_STATED GOAL:_ Quote the entire piece below about Christian conference season, word for word.

Conference consumers?

It is around this time each year that the Christian conference season bursts upon us, and thousands of evangelical and charismatic Christians go off to various seaside holiday complexes for worship and teaching, fellowship and fun.

My own experience of these events in the past has been on the whole very positive. It is not often that many of us get the opportunity to hear gifted expositors like John Piper or John MacArthur, or Alistair Begg from the USA. Bible overviews, (usually from gifted young Anglicans), have opened up the Scriptures as never before for some people. Then there is usually some kind of arena in which missionary societies, Christian publishers and community projects have their stalls and capture our interest. Probably most encouraging of all is seeing Christians of all ages, students, young families and elderly, all mixing and praising God together. Wonderful.

I have to say, though, that from the early days of these events I saw a rather different side of things too. Being involved with Evangelicals Now, different ‘marketing opportunities’ were offered to us by the organisers. Necessary though organisation and structure are to these great events, I was made rather too aware of the ‘doing business’ and ‘profit margins’ side of it all. But though I am slightly uncomfortable with that, it is not what most worries me.

What do we go for?

My greater concern is for those of us who go along as punters and customers to the conferences.

_Records from a data collection:_
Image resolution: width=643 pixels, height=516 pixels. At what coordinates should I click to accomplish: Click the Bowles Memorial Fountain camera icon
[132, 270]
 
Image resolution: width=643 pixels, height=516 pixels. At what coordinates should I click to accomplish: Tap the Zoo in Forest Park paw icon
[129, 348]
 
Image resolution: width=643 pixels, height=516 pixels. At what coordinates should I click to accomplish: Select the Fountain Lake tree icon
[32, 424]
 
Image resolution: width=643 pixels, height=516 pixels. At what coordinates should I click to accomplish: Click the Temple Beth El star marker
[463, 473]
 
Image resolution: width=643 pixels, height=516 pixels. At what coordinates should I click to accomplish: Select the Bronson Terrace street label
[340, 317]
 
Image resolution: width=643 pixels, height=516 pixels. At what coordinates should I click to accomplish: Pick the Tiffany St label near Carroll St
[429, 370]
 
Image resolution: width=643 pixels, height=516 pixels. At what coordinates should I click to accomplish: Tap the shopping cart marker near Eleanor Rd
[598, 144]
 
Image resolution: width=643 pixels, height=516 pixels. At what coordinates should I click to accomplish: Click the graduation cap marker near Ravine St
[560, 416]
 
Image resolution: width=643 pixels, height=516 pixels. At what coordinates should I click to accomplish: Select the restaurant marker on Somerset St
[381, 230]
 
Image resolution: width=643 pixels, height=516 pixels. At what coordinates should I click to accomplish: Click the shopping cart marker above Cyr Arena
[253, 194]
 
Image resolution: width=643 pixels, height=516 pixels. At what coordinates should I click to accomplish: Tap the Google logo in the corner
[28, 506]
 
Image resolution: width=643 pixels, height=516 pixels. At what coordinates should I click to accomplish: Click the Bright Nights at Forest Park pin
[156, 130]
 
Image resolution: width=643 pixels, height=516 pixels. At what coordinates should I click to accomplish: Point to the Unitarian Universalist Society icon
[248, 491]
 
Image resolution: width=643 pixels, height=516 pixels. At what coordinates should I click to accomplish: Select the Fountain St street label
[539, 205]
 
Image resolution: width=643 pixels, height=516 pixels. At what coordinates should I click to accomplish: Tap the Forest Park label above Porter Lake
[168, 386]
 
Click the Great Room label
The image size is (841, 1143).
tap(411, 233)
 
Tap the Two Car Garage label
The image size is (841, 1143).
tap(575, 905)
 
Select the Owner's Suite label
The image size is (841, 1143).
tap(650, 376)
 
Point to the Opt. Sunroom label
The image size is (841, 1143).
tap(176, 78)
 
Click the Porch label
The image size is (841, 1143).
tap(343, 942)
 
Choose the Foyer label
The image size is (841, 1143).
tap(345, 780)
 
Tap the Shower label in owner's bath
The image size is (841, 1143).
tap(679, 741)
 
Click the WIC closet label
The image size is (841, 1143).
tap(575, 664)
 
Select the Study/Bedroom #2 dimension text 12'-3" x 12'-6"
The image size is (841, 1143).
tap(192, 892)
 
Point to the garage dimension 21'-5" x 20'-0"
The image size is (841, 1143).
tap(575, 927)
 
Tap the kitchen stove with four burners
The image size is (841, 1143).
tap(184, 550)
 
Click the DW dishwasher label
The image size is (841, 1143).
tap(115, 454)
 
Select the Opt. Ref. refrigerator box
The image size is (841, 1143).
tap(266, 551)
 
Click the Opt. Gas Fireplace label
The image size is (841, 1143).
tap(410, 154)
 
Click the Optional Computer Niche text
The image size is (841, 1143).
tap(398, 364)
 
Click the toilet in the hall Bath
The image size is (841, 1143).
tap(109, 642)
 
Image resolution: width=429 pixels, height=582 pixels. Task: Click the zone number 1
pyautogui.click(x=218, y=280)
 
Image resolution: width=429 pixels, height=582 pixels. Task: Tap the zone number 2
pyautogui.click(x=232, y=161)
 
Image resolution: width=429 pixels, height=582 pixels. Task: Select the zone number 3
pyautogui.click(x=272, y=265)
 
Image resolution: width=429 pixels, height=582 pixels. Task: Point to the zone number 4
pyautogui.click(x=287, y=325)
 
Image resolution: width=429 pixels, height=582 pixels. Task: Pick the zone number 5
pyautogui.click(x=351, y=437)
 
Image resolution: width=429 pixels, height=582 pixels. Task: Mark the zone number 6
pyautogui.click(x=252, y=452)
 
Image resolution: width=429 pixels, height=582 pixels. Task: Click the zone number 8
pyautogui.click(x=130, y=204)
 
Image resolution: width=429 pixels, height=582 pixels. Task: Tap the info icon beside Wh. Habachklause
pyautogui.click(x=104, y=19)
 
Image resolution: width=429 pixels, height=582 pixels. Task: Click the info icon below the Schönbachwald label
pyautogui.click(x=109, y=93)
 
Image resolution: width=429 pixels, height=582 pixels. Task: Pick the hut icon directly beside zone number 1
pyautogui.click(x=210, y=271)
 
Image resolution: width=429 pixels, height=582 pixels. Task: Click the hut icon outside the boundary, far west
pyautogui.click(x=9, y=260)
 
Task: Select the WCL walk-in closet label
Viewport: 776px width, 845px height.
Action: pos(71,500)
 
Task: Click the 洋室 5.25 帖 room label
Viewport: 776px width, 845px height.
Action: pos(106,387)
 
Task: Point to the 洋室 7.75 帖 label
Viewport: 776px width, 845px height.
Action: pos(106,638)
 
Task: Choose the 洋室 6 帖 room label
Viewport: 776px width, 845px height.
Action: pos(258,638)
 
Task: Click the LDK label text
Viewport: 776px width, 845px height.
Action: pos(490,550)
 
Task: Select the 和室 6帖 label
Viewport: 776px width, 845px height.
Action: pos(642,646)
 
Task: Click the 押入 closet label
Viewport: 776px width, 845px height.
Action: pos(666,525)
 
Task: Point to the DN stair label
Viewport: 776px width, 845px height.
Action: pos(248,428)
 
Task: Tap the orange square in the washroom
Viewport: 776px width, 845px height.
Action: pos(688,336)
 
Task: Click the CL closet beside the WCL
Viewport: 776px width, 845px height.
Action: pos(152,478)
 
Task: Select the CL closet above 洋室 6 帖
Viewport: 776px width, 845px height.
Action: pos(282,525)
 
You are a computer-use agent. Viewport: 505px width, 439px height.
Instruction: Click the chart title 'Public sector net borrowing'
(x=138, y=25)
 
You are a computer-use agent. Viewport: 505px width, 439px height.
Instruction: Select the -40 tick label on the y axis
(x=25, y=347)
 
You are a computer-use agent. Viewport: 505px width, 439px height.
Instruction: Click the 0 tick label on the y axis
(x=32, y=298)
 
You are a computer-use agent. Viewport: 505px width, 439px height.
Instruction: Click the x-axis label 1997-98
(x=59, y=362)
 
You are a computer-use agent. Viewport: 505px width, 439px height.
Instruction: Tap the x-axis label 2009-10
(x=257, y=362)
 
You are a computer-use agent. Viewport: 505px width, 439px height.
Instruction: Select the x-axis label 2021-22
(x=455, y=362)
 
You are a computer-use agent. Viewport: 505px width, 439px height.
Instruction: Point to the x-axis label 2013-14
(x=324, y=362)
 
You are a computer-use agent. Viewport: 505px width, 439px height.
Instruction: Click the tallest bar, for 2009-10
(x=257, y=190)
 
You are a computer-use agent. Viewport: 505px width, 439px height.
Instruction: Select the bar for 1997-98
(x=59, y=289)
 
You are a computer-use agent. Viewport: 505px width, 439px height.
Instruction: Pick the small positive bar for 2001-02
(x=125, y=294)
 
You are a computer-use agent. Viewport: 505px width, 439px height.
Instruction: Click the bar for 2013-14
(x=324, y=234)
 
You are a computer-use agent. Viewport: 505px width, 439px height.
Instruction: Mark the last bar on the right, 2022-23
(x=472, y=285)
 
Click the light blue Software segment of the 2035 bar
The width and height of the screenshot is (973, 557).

_EXERCISE ANSWER:_
Conference consumers?

It is around this time each year that the Christian conference season bursts upon us, and thousands of evangelical and charismatic Christians go off to various seaside holiday complexes for worship and teaching, fellowship and fun.

My own experience of these events in the past has been on the whole very positive. It is not often that many of us get the opportunity to hear gifted expositors like John Piper or John MacArthur, or Alistair Begg from the USA. Bible overviews, (usually from gifted young Anglicans), have opened up the Scriptures as never before for some people. Then there is usually some kind of arena in which missionary societies, Christian publishers and community projects have their stalls and capture our interest. Probably most encouraging of all is seeing Christians of all ages, students, young families and elderly, all mixing and praising God together. Wonderful.

I have to say, though, that from the early days of these events I saw a rather different side of things too. Being involved with Evangelicals Now, different ‘marketing opportunities’ were offered to us by the organisers. Necessary though organisation and structure are to these great events, I was made rather too aware of the ‘doing business’ and ‘profit margins’ side of it all. But though I am slightly uncomfortable with that, it is not what most worries me.

What do we go for?

My greater concern is for those of us who go along as punters and customers to the conferences.